Exact copies of the line with "Über Uns (284, 1723)" and of all lines after it through the end of the entries are required, and no other lines.

[Stored data entries]

-------------------------

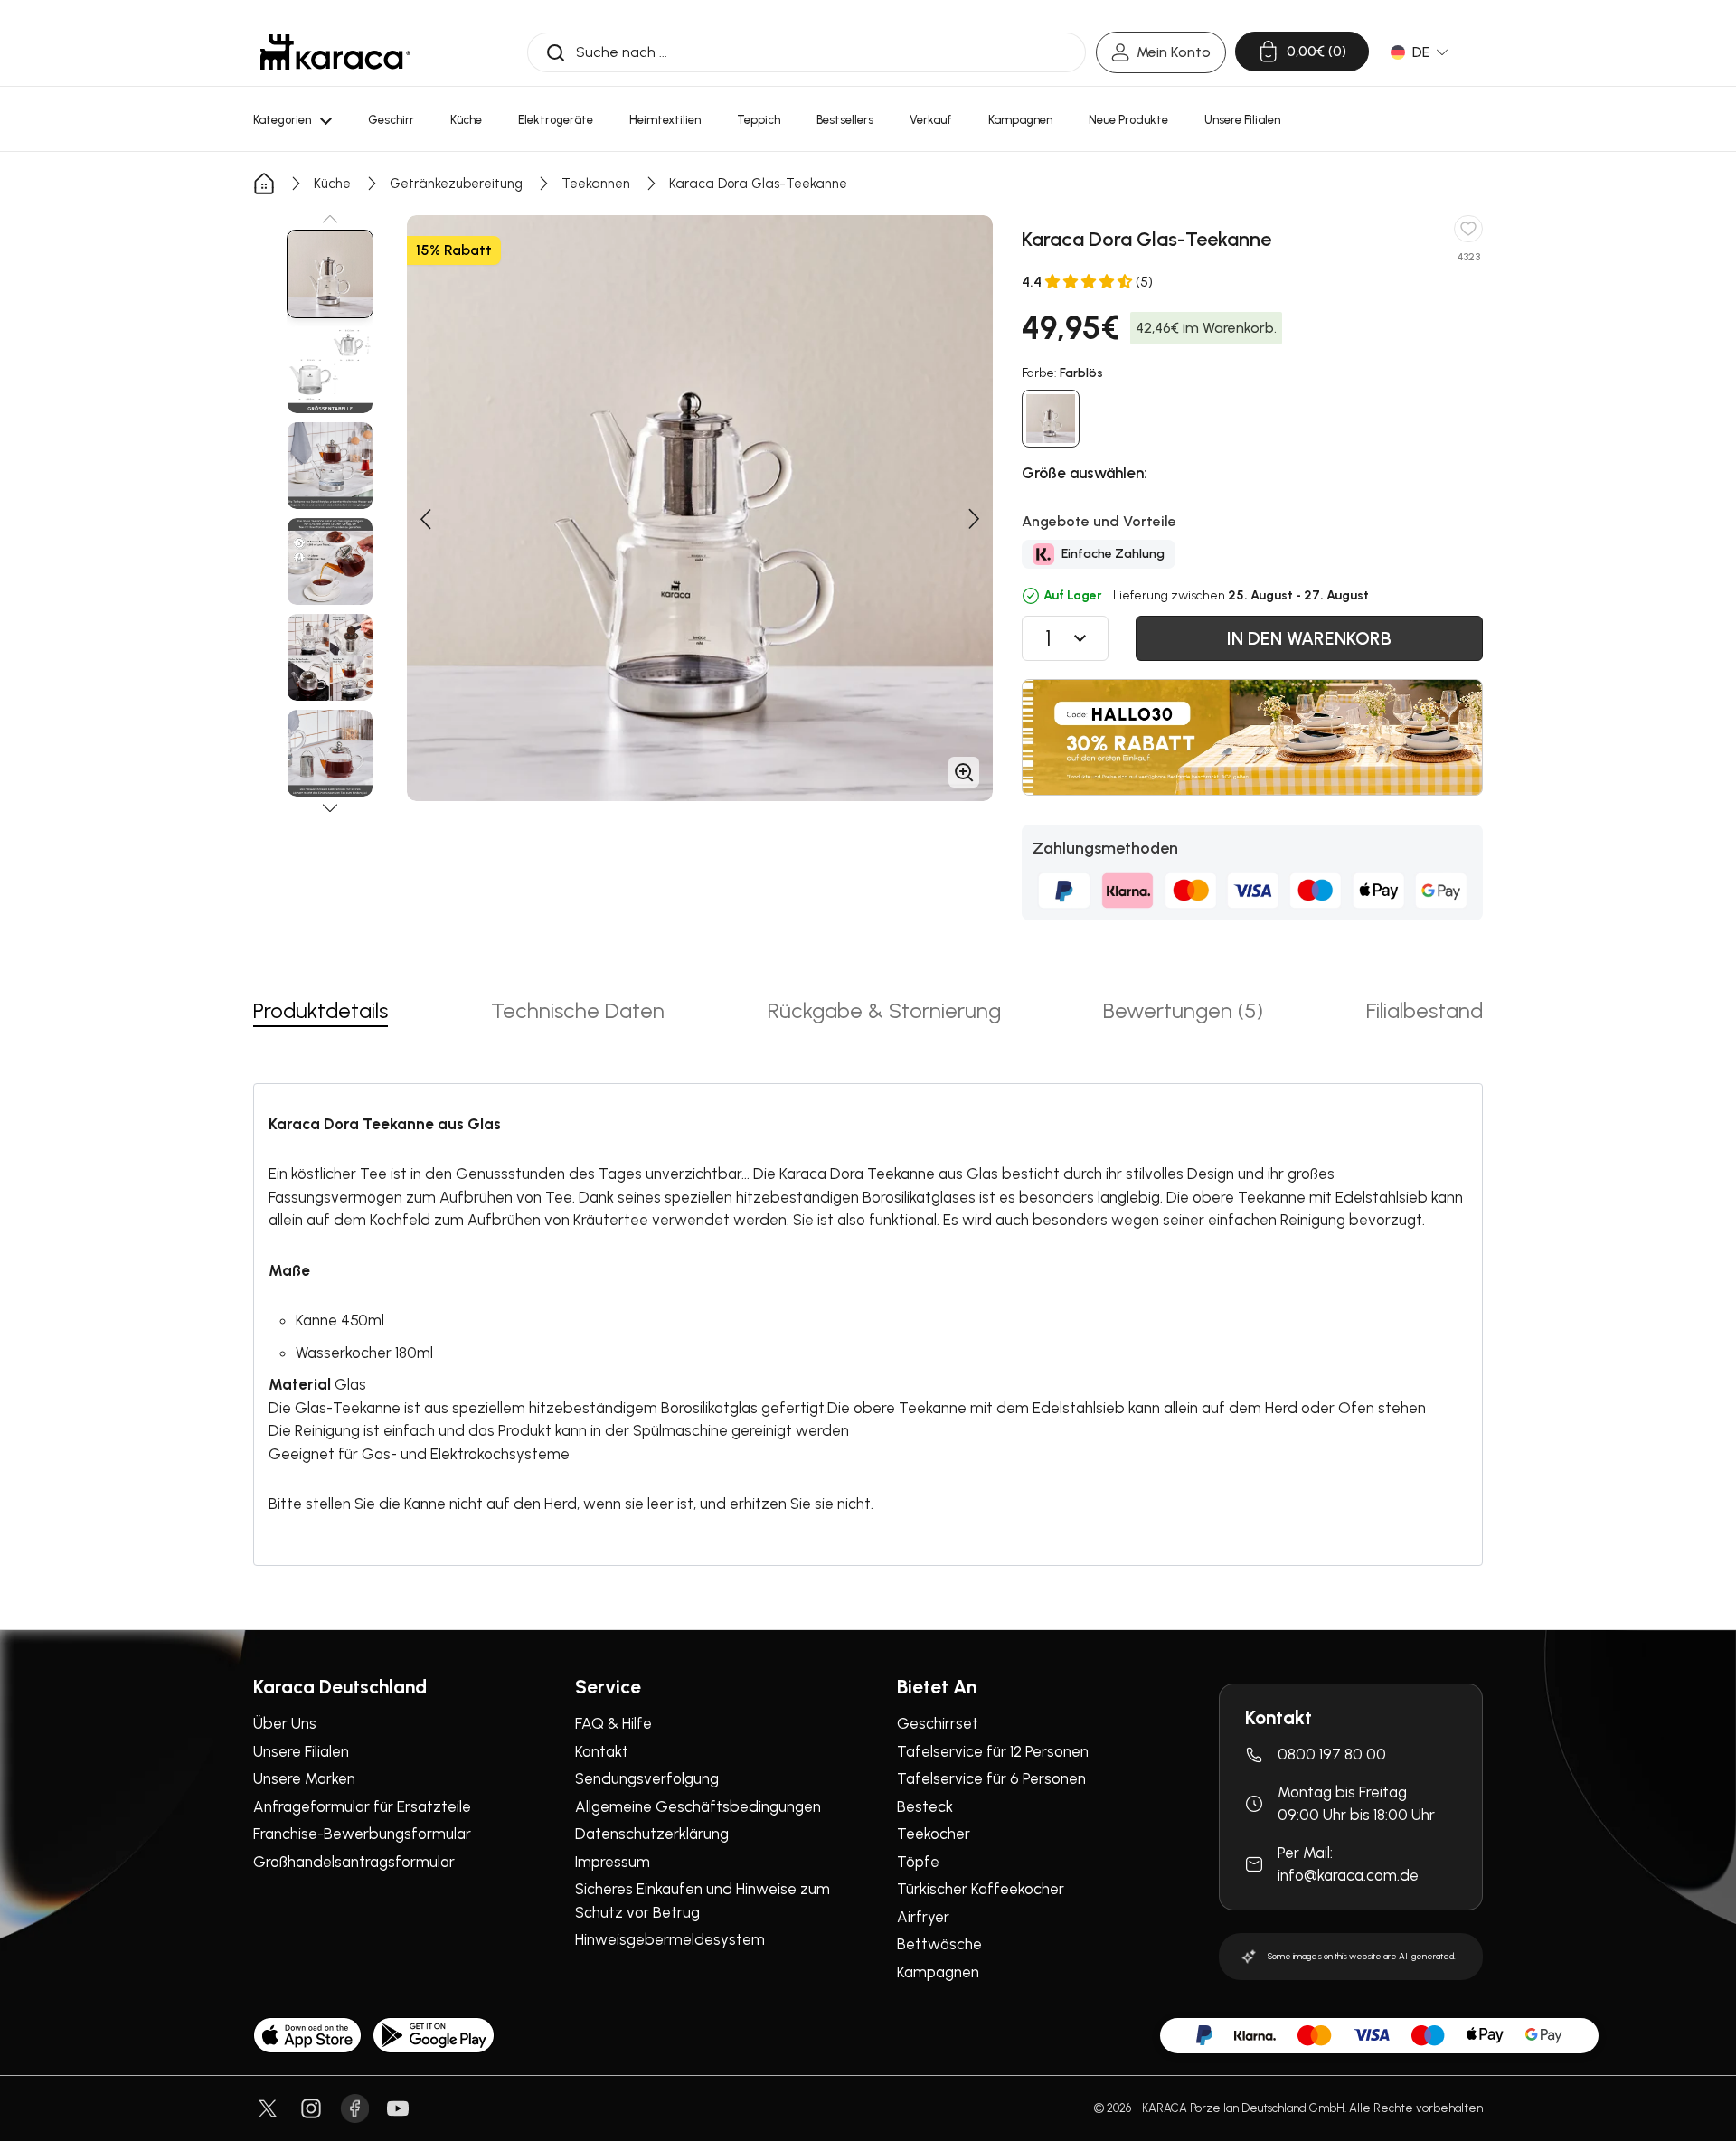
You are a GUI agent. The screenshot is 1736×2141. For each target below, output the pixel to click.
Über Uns (284, 1723)
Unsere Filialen (301, 1751)
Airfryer (923, 1917)
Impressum (612, 1862)
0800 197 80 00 (1332, 1754)
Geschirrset (937, 1723)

-------------------------

■ YOUR RESPONSE:
Über Uns (284, 1723)
Unsere Filialen (301, 1751)
Airfryer (923, 1917)
Impressum (612, 1862)
0800 197 80 00 (1332, 1754)
Geschirrset (937, 1723)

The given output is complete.